Submitted by on July 9, 2015 – 4:28 pmNo Comment

Star-Studded Event Honored Peter Beard, Kasseem ’Swizz Beats’ Dean, Donna Karan, Carrie Mae Weems

New York, NY – June 5th, 2013 – The Gordon Parks Foundation, dedicated to preserving the work and legacy of Gordon Parks and other photographers, filmmakers and artists, held its Awards Dinner last night, Tuesday, June 4th, at The Plaza Hotel. The event honored individuals who have contributed their lives to the arts.

Attendees included: Sofia Vergara, Karlie Kloss, Calvin Klein, Donna Karan, Peter Beard, Tommy Hilfiger, Kasseem ‘Swizz Beatz’ Dean, Lauren Hutton, Peter Beard, Debi Mazar, Chuck Close, Carmelo Anthony, Tyson Beckford, Bernadette Peters, Estelle, Brian Stokes Mitchell, Julie Macklowe, Kick Kennedy, Olivier Theyskens, Constance Jablonski, Veronica Beard, Isabel and Ruben Toledo, Dr. Henry Louis Gates, Nick Loeb, Stefano Tonchi, Kate Lanphear, and Anne Fulenwider, among others.

Honorees of last night’s awards included Peter Beard, Artist, Photographer, Writer; introduced by Theodore Stebbins, Kasseem ‘Swiss Beatz’ Dean, Producer, Recording Artist, Entrepreneur, Visual Artist; introduced by Tommy Hilfiger, Donna Karan, Fashion Designer, Philanthropist; introduced by Calvin Klein, and Carrie Mae Weems, Visual Artist; introduced by son of Deborah Willis, Hank Willis Thomas, with Master of Ceremonies and Special Musical Guest Brian Stokes Mitchell.

“Last night’s success was a true testament to Gordon Parks and his powerful impact on the world of the arts,“ says Peter Kunhardt, Jr., Director of The Gordon Parks Foundation.

“It was a pleasure to honor individuals embodying the artistic passion and vision for which Gordon Parks was known,” says Diana Revson, Director of External Affairs, The Gordon Parks Foundation.

The evening commenced with a performance of the song Coming Home by Elliott Skinner, a YoungArts Scholarship recipient. The evening also included a live auction featuring photographs by Gordon Parks by Hugh Hildesley, Sotheby’s, and a presentation of the photograph by Mr. Parks titled Department Store, Mobile Alabama, 1956, to Ms. Joanne Thornton Wilson, the woman who is depicted in the photo with her niece. www.GordonParksFoundation.org.

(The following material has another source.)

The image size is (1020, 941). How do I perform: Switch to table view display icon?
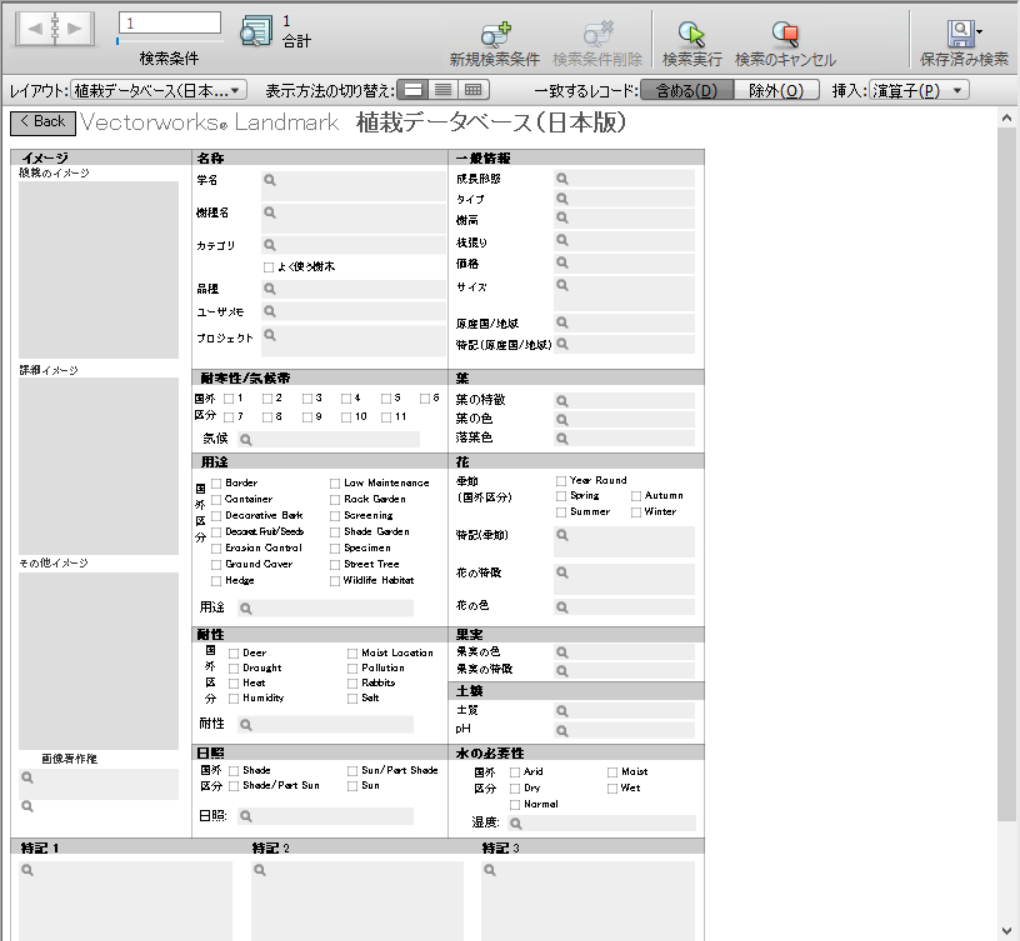coord(472,90)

The Foundation permanently preserves the work of Gordon Parks and other artists, makes it available to the public through exhibitions, books, and electronic media and supports artistic and educational activities in which he had an interest during his lifetime. The Foundation is a New York State 501 (c) 3.


A profound humanitarian with a deep commitment to social justice, Parks left behind a body of work that documents many of the most important aspects of American culture from the early 1940s up until his death in 2006, with a focus on race relations, poverty, Civil Rights activism, and urban life. In addition, Parks was a celebrated composer, author, and filmmaker who interacted with many of the most prominent people of his era—from politicians and artists to celebrities and athletes.

The Gordon Parks Collection is of great national significance because it represents both a comprehensive archive of a seminal artist’s work and an invaluable record of 20th century America. Of special importance is the fact that the Collection illuminates an unusually wide breadth of the Civil Rights period. Parks spent much of the last three decades expanding his style, conducting experiments with color photography. He continued working right up until his death in 2006, winning innumerable awards, including the National Medal of Arts in 1988, and over fifty honorary doctorates. He was also a noted composer and author, and in 1969, he became the first African American to write and direct a Hollywood feature film when he adapted his bestselling novel “The Learning Tree” for the screen. (In 1989, “The Learning Tree” was among the first 25 films honored by the U.S. Library of Congress to be preserved in the National Film Registry.) The core of his accomplishment, however, remains his photography; the scope, quality, and enduring national significance of which is reflected throughout the Collection. According to Dr. Henry Louis Gates, Jr. “Gordon Parks is the most important black photographer in the history of photojournalism. Long after the events that he photographed have been forgotten, his images will remain with us, testaments to the genius of his art, transcending time, place and subject matter.”